Parkview Community Uncertain with Return to Campus

(Photo courtesy of Northwest Arkansas Democrat Gazette).

(Photo courtesy of Northwest Arkansas Democrat Gazette).

Parkview students and staff report feelings of uncertainty following the first month of their full-force return to campus. 

After nearly a year-and-a-half of digital learning for most, 97% of students in GCPS selected the choice to attend in-person for the fall semester. Being one of the largest schools in the county, Parkview has demonstrated the implications of this drastic change for all students and teachers. 

Despite the staggered start to the school year earlier in August, Parkview students have yet to fully transition back into the bustling hallways or the typical classroom environment that characterizes any high school. 

After attending her junior year through Zoom, Parkview senior Tehut Andargachew notes, “It’s been difficult to socialize with other students and to be around such a large group of people every day.” 

Unsurprisingly, a year’s worth of isolation has resulted in difficulty maintaining social interactions. To students, even the smallest of interactions appear as a burdensome task. Junior Amna Albeiti states, “My social battery runs out very quickly now, even when I say hi to someone in the hallway.”  

It is equally important to note the impacts of a full-fledged return for underclassmen. This year’s sophomores face considerable trouble in adapting not only to a year back in-person but also a completely different school.

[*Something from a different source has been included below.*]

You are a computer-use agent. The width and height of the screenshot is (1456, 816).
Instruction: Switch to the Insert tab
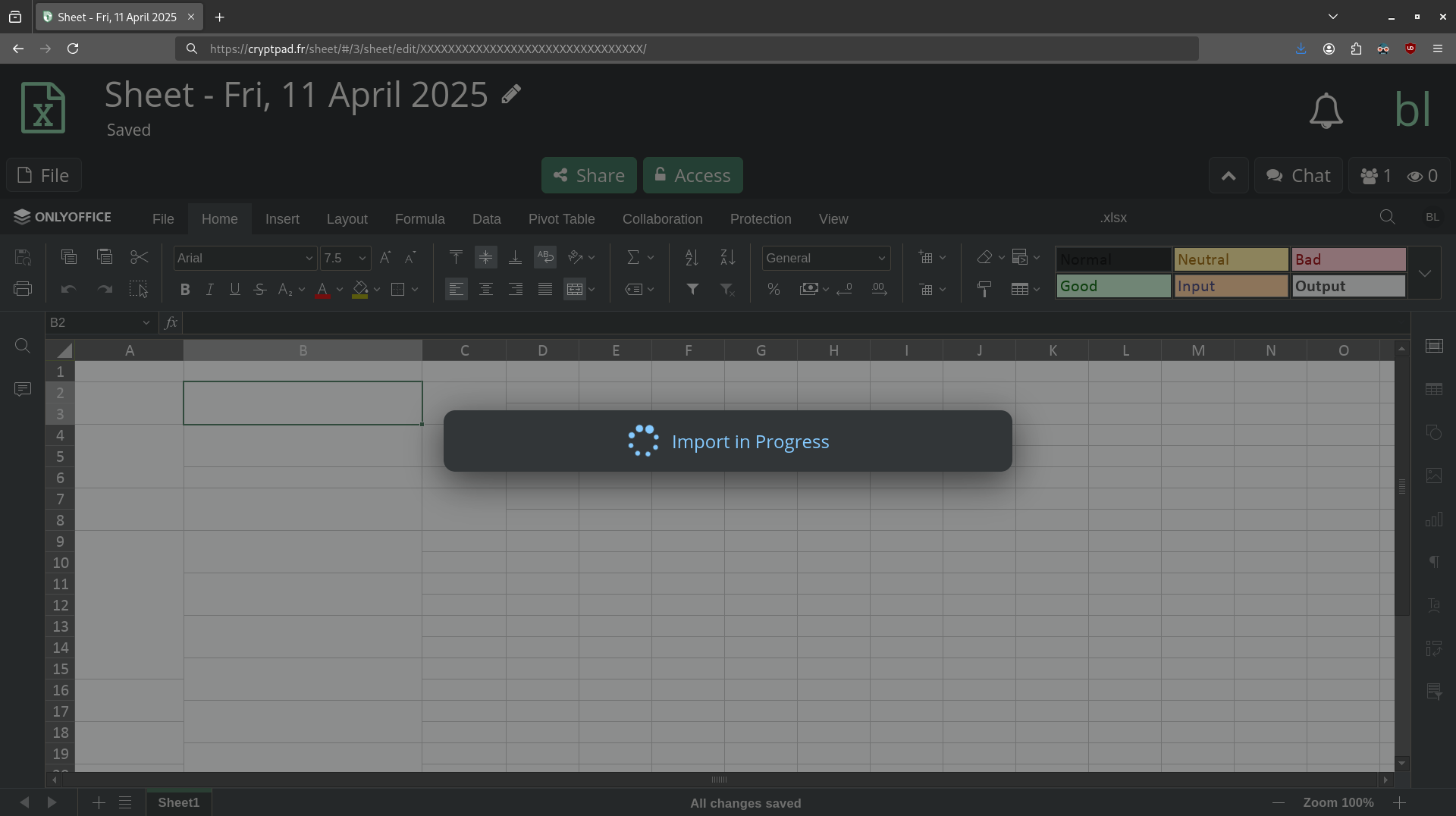point(282,219)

Having been 8th graders at the start of the lockdown and continuing  freshman year online, the class of 2024 have essentially missed out on the necessary transition from middle to high school. Stepping foot onto the Parkview campus for the first time, sophomore Sarah Oleksinski expresses, “There’s a lot more people [in high school], and it’s overwhelming.” 

The return of full-capacity classrooms has also affected the Parkview faculty. AP U.S History teacher Mr. Aldrich greets a new class of juniors, with each of his periods ranging from 30-43 students. 

Despite his enthusiasm for being able to teach a full classroom, Mr. Aldrich observes with concern that “people have been slacking,” which he attributes to the lack of studying during digital. With his first test averaging below previous years’ scores, the AP teacher worries that his students are not prepared for the rest of the semester, especially in a class that demands high rigor and discipline. 

Nevertheless, the challenging circumstances that preside over Parkview do not necessarily dictate how the rest of the year will fold out. Many teachers maintain high hopes for their students. 

By incorporating new online platforms  accumulated over the past year—such as PeerGrade and Dezmos—to previous lessons and activities, teachers are able to offer students a range of resources for academic success. 

With the collective efforts of students and staff, Parkview has reinforced its vibrant spirit, from in-person club meetings to themed football games. Additionally, many students look forward to upcoming school-sponsored events, including Homecoming. 

Perhaps, normalcy will settle again at Parkview and the rest of GCPS. This prospect can be best expressed by freshman Brandon McCall: “I like being back in person; online was boring.”